▶ DATA FOR THIS EXERCISE:

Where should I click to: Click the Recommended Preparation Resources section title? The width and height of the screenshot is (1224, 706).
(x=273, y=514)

* * *

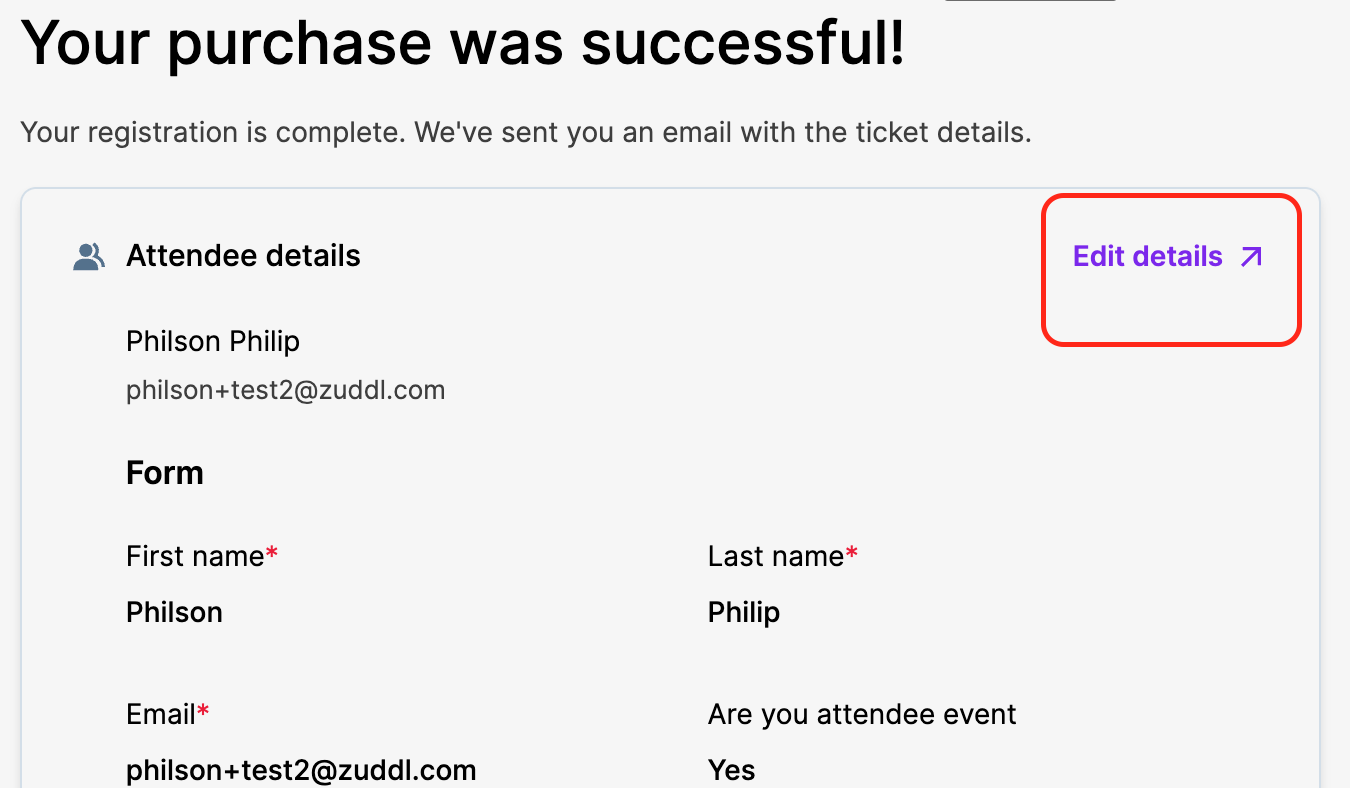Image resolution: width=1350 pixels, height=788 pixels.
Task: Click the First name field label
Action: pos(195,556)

--

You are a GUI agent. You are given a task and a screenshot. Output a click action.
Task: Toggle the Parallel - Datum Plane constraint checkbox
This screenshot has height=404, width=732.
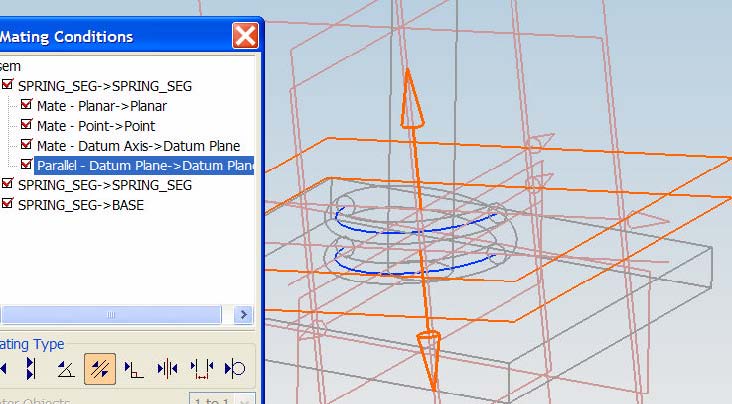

▶ WORK REQUIRED: Using only the entries above, output the line with "You are a GUI", the line with "This screenshot has height=404, width=732.", and all lines between them, exactly as they stand.

▶ SOLVED PROBLEM:
You are a GUI agent. You are given a task and a screenshot. Output a click action.
Task: Toggle the Parallel - Datum Plane constraint checkbox
This screenshot has height=404, width=732.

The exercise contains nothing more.